*Texte cité*
^^^^

Publié le 10/01/2019

Conférence internationale organisée par le Conseil pontifical de la culture les 29 et 30 novembre 2018 à l’université grégorienne de Rome : un retour sur les journées.

Dans les pays d’ancienne chrétienté, le constat est général que le nombre d’églises paroissiales n’est plus adapté à l’évolution de la pratique religieuse.Il s’en suit un défi considérable pour l’Eglise qui doit adapter et gérer un patrimoine important dans le respect de sa spécificité.
Le Conseil pontifical de la culture a souhaité faire le point sur ce problème en organisant à l’université grégorienne de Rome un colloque international "Dieu n’habite-t-il plus ici ?" qui a réuni les 29 et 30 novembre dernier des délégués de vingt-trois conférences épiscopales d’Europe, d’Amérique du Nord et d’Océanie.
Dans son message d’introduction, le pape François a rappelé que le patrimoine était indispensable à la liturgie sacrée, l’évangélisation et l’exercice de la charité. Le patrimoine culturel est le témoin de la foi de ceux qui l’ont créé et sa spécificité originelle doit être préservée même s’il n’est plus utilisé dans la vie ordinaire du peuple de Dieu.
Les participants ont ensuite entendu différentes interventions de spécialistes ainsi que les témoignages des délégations nationales. Si le contexte socio-pastoral est assez semblable d’un pays à l’autre, les solutions adoptées différent selon le statut juridique des Eglises et des bâtiments.Conférence à Rome
La conférence a adopté une déclaration qui doit servir de guide pour les politiques des responsables diocésains. L’objectif est d’apporter des réponses pastorales lorsqu’un espace n’est plus utilisé pour le culte et pourrait trouver de nouvelles fonctions sociales, culturelles, récréatives ou communautaires.
Outre l’importance historique et culturelle du patrimoine, l’accent a été placé sur des défis nouveaux et fondamentaux pour notre époque que constituent l’inclusion sociale et la sauvegarde de la création. Se référant à Laudato Si, le texte prône une réutilisation des églises dans un esprit « d’économie circulaire » fondée sur la réutilisation, la restauration et le recyclage.

^^^^

Entrées d'origine:
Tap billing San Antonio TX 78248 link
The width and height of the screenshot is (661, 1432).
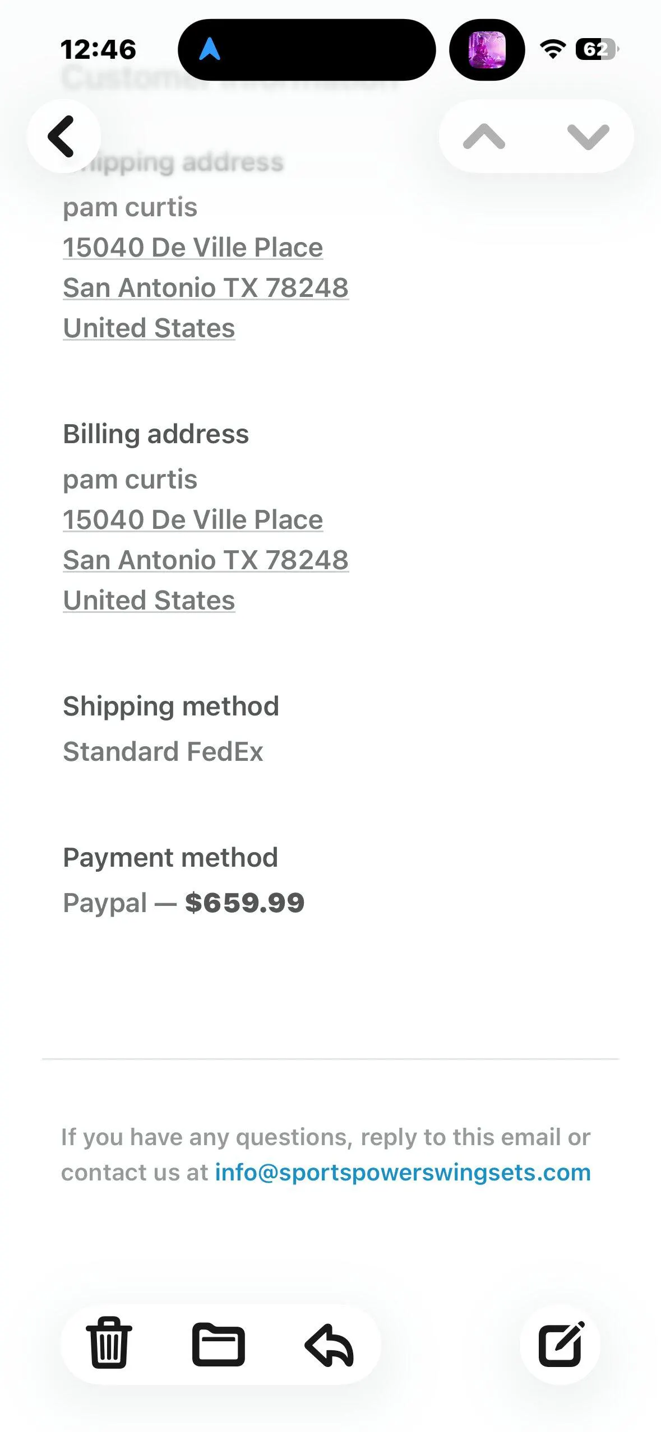point(206,560)
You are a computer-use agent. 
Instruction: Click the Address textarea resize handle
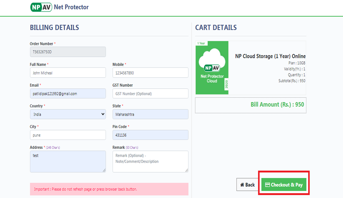104,170
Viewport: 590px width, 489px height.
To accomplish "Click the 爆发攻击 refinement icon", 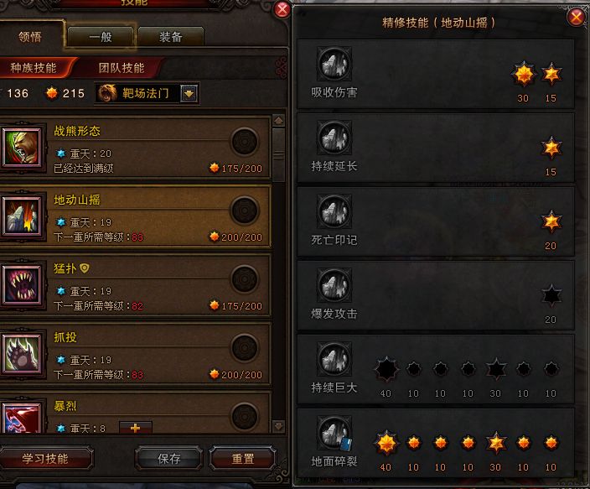I will 334,285.
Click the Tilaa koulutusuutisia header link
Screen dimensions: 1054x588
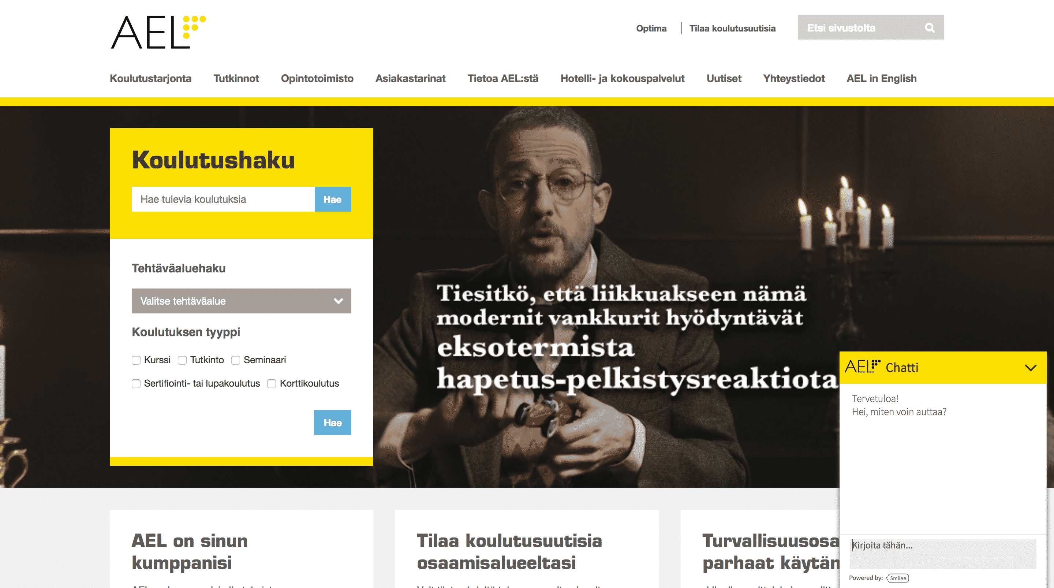pyautogui.click(x=732, y=28)
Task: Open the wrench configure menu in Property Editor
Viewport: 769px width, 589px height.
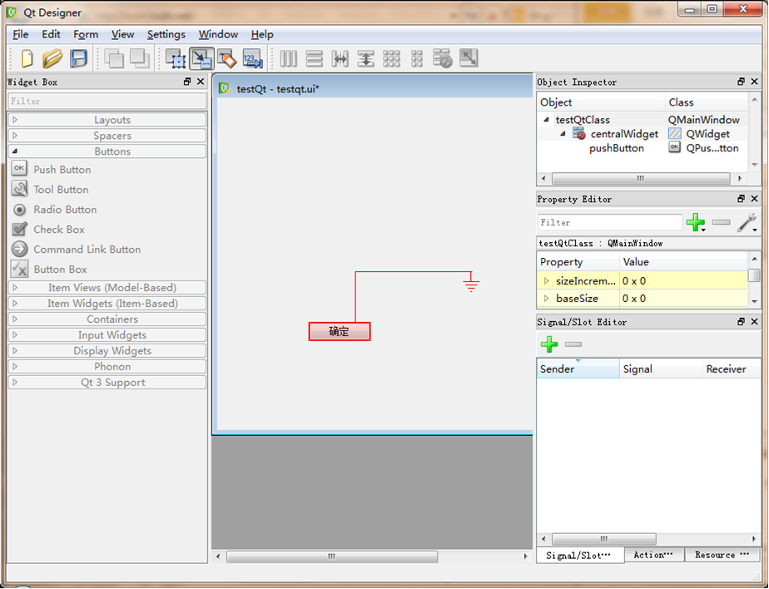Action: coord(747,222)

^^^^

*Consignes de l'exercice*
(1) Reproduisez à l'identique, dans le texte cité, tout ce qui va de « Le Conseil pontifical de la culture a » jusqu'à « Nord et d’Océanie. ».
(2) Selon le texte cité, combien de conférences épiscopales avaient envoyé des délégués au colloque de Rome ?
Les entrées ne sont pas utiles pour ce travail.

*Réponses aux exercices*
(1)
Le Conseil pontifical de la culture a souhaité faire le point sur ce problème en organisant à l’université grégorienne de Rome un colloque international "Dieu n’habite-t-il plus ici ?" qui a réuni les 29 et 30 novembre dernier des délégués de vingt-trois conférences épiscopales d’Europe, d’Amérique du Nord et d’Océanie.

(2) Vingt-trois conférences épiscopales.